Salicylic acid chemical formula.

Salicylic Acid
Salicylic acid is a beta hydroxy acid (BHA) produced from the bark of willow trees. Unlike benzoyl peroxide, salicylic acid does not kill any bacteria. On the skin, salicylic acid corrects any abnormal shedding of skin cells and penetrates deeply to unclog pores and exfoliate the skin. Salicylic acid is also an anti-inflammatory, meaning that it can be good for reducing redness. Salicylic acid helps remove debris from pores and often provides less irritation than benzoyl peroxide.

Concentrations ranging from .5% to 2% are the most commonly used in salicylic acid acne products. Often, salicylic acids is most effective for those who have issues with blackheads and spots of inflammation. Salicylic acid is generally used by those with mild to moderate acne, oily or red skin and tends to cause much less irritation or dryness than benzoyl peroxide

Both benzoyl peroxide and salicylic acid are both effective acne treatments, though each works in its own unique way.
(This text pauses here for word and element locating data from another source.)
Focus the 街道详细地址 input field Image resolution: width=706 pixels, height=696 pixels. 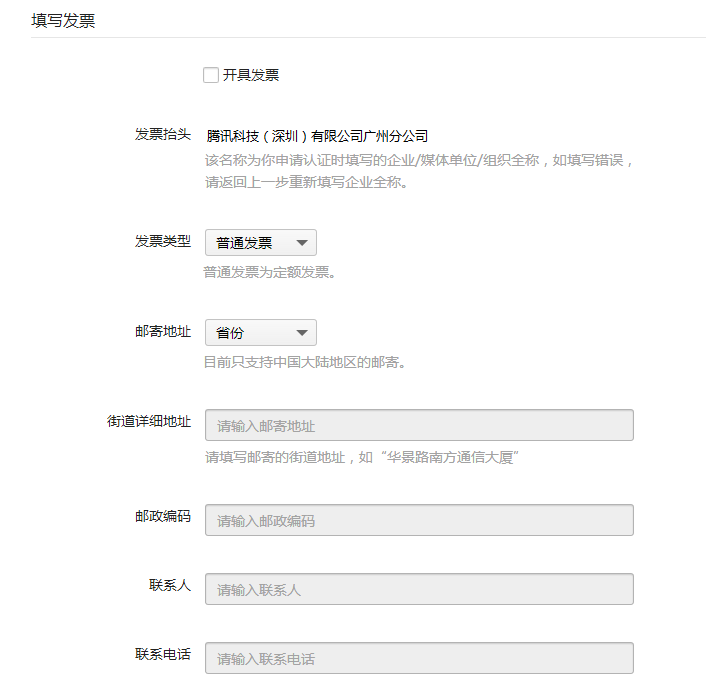(x=419, y=425)
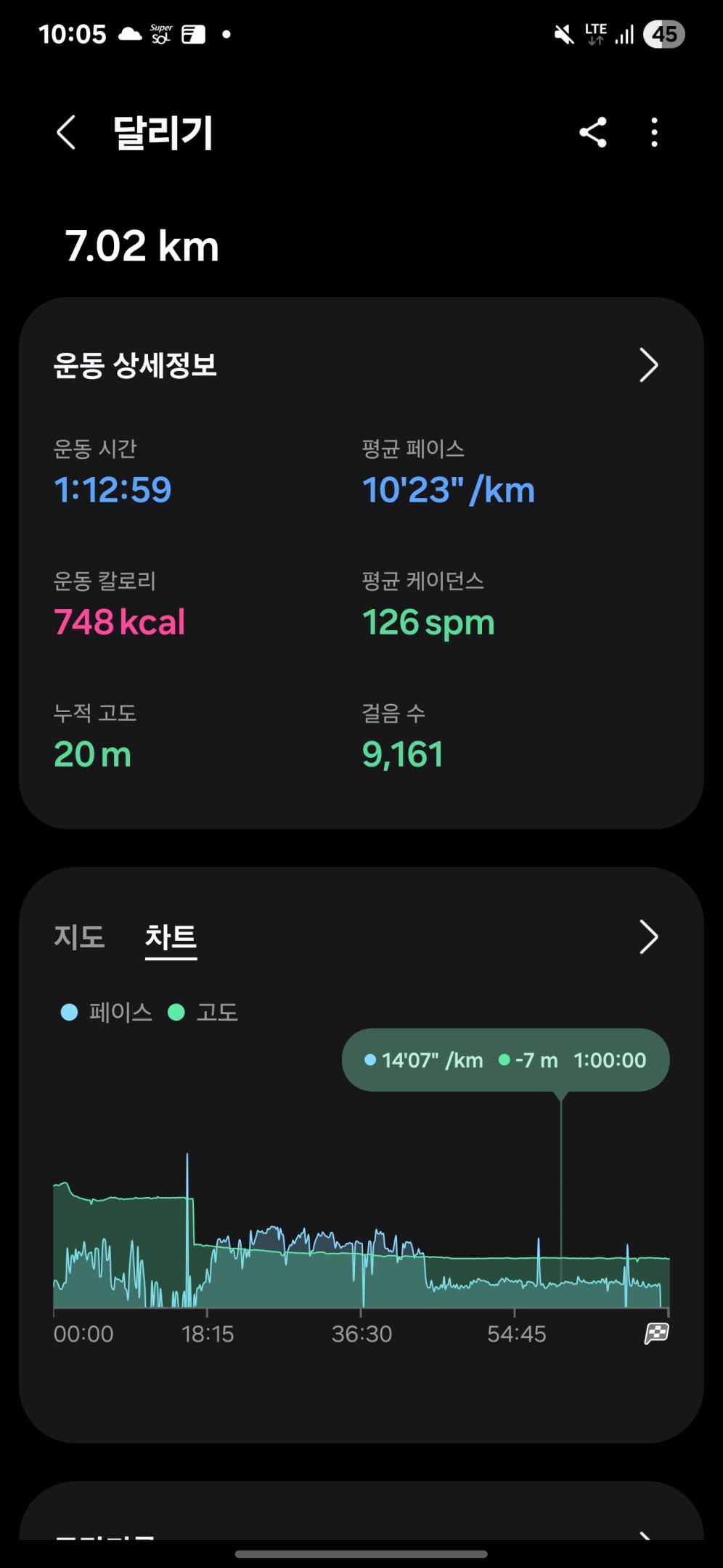Expand the partially visible bottom card chevron
This screenshot has height=1568, width=723.
645,1533
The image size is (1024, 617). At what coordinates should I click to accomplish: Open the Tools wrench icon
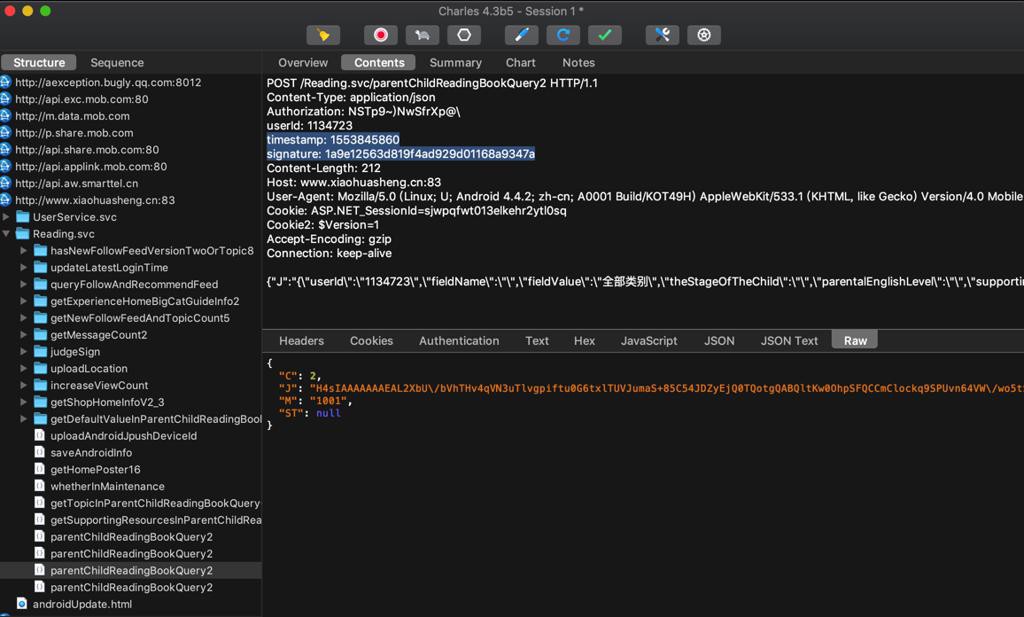click(x=662, y=35)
These acne fighters are available in a large assortment of skincare products from spot care creams or gels to cleansers and moisturizers. It is important to remember that both benzoyl peroxide and salicylic acid must be used continually, even after acne has cleared up. Discontinuing the use of these products will result in the return of acne. If you are still on the fence about whether benzoyl peroxide or salicylic acid is best for you, or if you suffer from severe acne, it’s a good idea to head to your doctor or dermatologist to find out which medication will be most beneficial to your problem.